El narcisismo político es un trastorno caracterizado por el sentido exagerado de su importancia, por parte del actor político, y va acompañado de una necesidad excesiva de admiración y del sentimiento de merecerlo todo.
El narcisista político se cree superior —Yo el Supremo— exagera logros y talentos, elabora fantasías sobre sus éxitos, reacciona a la crítica con persecución e insulto.
La petulancia del ególatra lo lleva a la búsqueda continua del reconocimiento y la adulación, encerrándose en una burbuja. El aislacionismo narcisista conduce a la ausencia de empatía y a la incapacidad de reconocer las necesidades de los otros.
Presumidos, se jactan de logros que no les pertenecen y aparecen agrandados, maquillados por la propaganda.
Estos falsos profetas son malos líderes, su arrogancia los lleva a creerse sus fantasías, incapaces de conciliar la realidad con la imagen desmesurada de sí mismos.

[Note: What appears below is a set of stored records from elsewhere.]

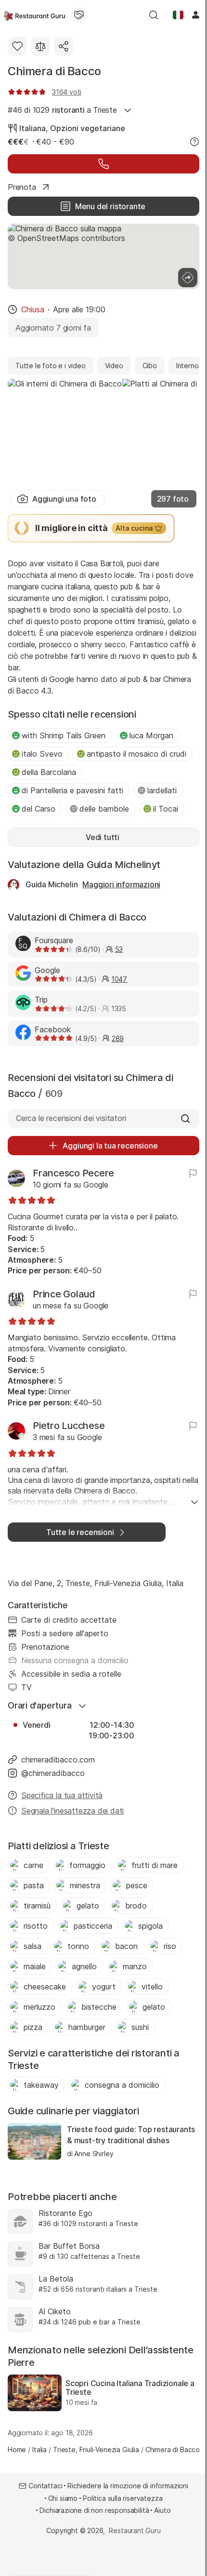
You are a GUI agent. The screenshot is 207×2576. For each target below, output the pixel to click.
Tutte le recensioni (80, 1532)
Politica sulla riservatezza (122, 2498)
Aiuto (162, 2510)
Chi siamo (63, 2498)
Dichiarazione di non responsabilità (94, 2510)
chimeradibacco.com (58, 1759)
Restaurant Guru (134, 2530)
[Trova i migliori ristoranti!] (34, 15)
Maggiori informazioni (121, 884)
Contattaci (45, 2486)
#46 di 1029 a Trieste (62, 110)
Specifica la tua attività (62, 1795)
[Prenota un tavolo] (103, 164)
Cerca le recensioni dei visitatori (71, 1118)
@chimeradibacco (53, 1773)
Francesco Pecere (73, 1173)
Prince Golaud (64, 1294)
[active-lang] (178, 15)
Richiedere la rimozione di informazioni (127, 2486)
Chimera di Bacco (54, 71)
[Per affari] (79, 15)
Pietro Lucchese (68, 1425)
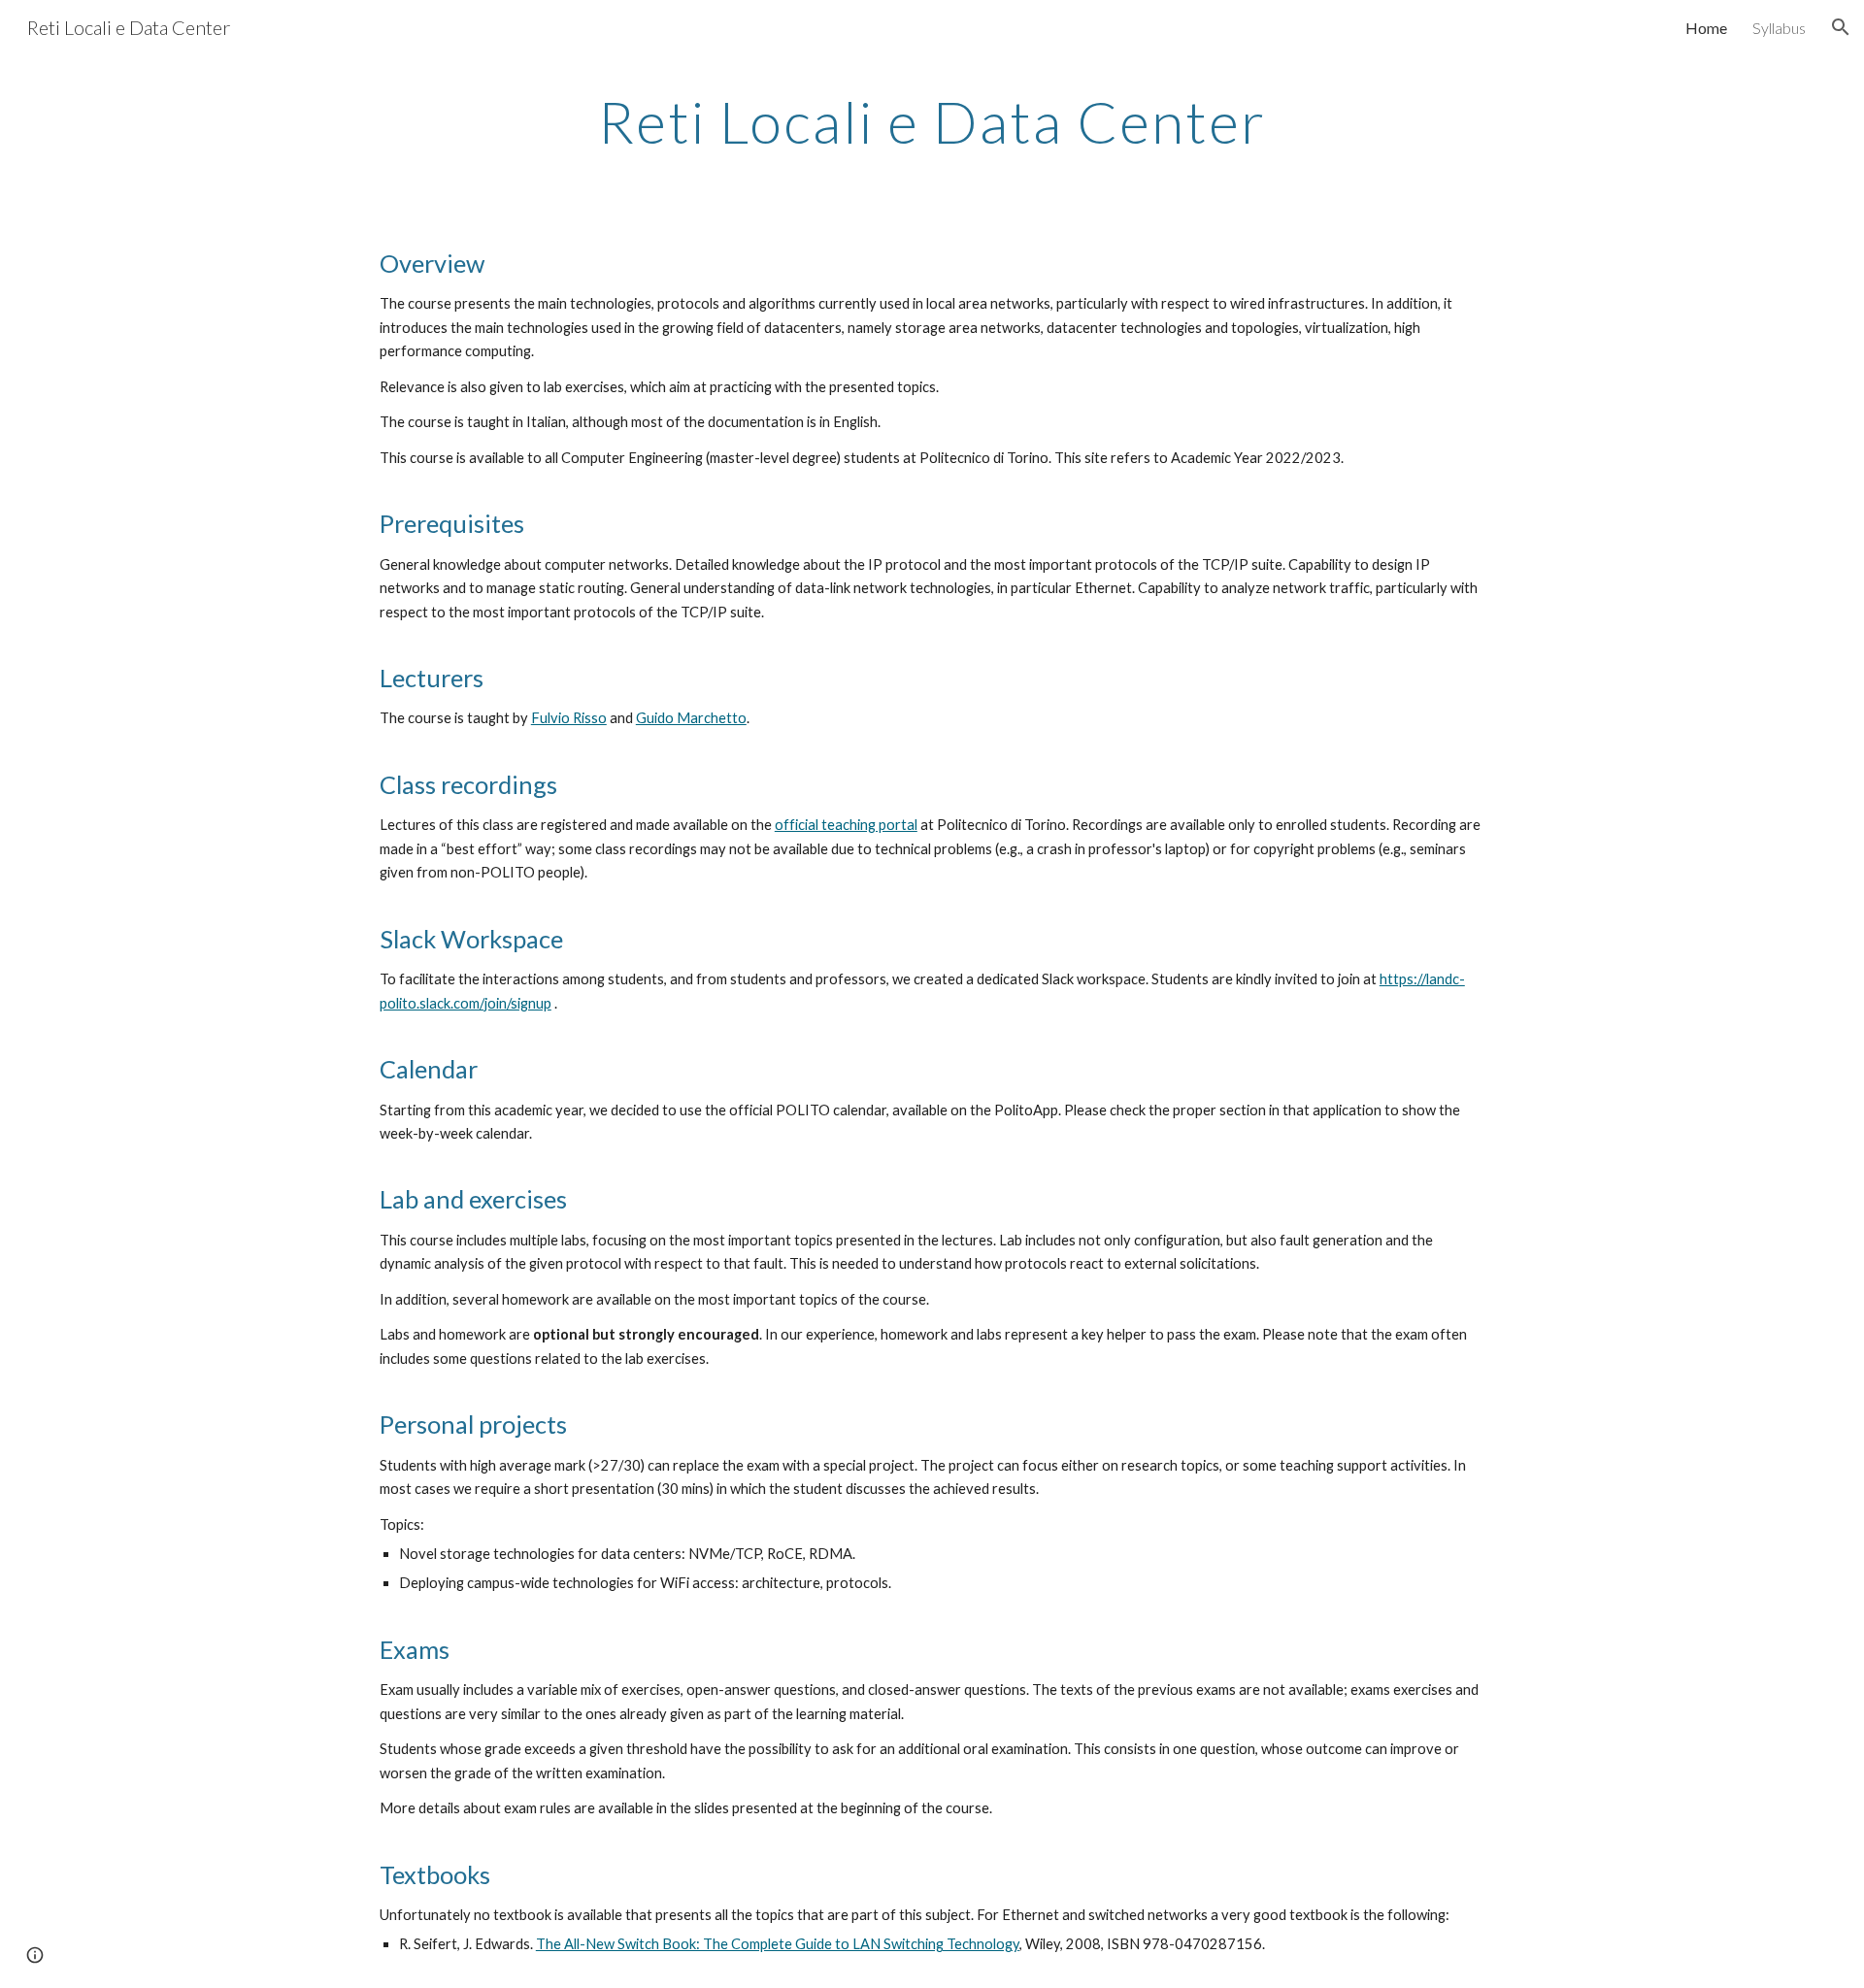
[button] (1840, 27)
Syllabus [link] (1779, 27)
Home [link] (1706, 27)
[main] (932, 121)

Dominantes no pueden formar equipos, dirigen verticalmente y con disciplina rígida, creando un clima de temor en sus más cercanos colaboradores, ansiosos ante la posibilidad de ser excluidos de la gracia del fatuo narciso y muchos abandonan el barco.

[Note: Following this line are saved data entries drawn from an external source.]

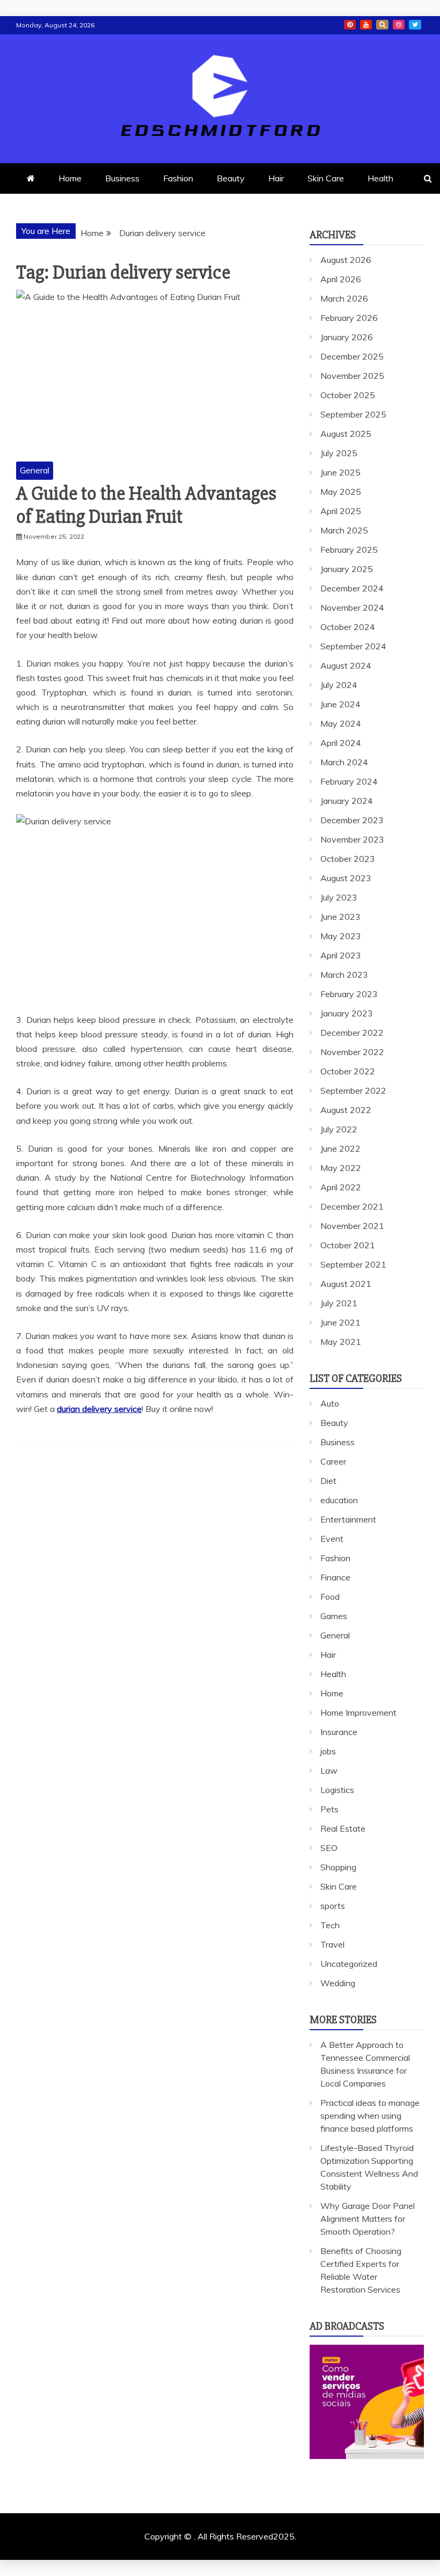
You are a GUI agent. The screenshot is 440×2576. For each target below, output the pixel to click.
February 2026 (349, 317)
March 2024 (344, 762)
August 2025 (345, 433)
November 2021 (352, 1225)
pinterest (350, 25)
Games (333, 1616)
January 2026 (346, 337)
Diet (328, 1480)
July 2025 (338, 453)
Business (122, 178)
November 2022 (352, 1051)
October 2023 (347, 858)
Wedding (337, 1983)
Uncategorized (348, 1963)
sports (332, 1905)
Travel (332, 1944)
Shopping (338, 1867)
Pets (329, 1809)
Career (333, 1461)
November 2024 (352, 607)
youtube (366, 25)
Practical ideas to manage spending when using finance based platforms (370, 2115)
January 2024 (346, 800)
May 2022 (340, 1167)
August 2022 (345, 1109)
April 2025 (340, 511)
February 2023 (349, 994)
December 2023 (352, 820)
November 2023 (352, 839)
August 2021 (345, 1283)
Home (70, 178)
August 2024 (345, 665)
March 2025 (344, 530)
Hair (276, 178)
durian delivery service (99, 1408)
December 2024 (352, 588)
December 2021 (352, 1206)
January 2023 (346, 1013)
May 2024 (340, 723)
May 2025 (340, 491)
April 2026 (340, 279)
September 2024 (353, 646)
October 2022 (347, 1071)
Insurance (338, 1731)
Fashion (178, 178)
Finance (335, 1577)
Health (380, 178)
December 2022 (352, 1032)
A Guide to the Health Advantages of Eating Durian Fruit (146, 505)
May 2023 (340, 936)
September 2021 (353, 1264)
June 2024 (340, 704)
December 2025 (352, 356)
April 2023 (340, 955)
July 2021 (338, 1303)
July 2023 (338, 897)
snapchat (382, 25)
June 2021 (340, 1322)
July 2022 (338, 1129)
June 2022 (340, 1148)
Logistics (337, 1789)
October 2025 (347, 395)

El megalómano puede proyectar cordialidad y simpatía y eso le permite ser popular algún tiempo, ofreciendo soluciones fáciles y de corto plazo que raramente cristalizan.
El narcisismo amenaza a la democracia pues la pulsión de dominación que yace tras la creencia en la superioridad provoca confrontación, olvidando que el progreso reside en la cooperación y no en el enfrentamiento.
El culto a la personalidad del Jefe no lleva a la igualdad democrática sino a la autocracia.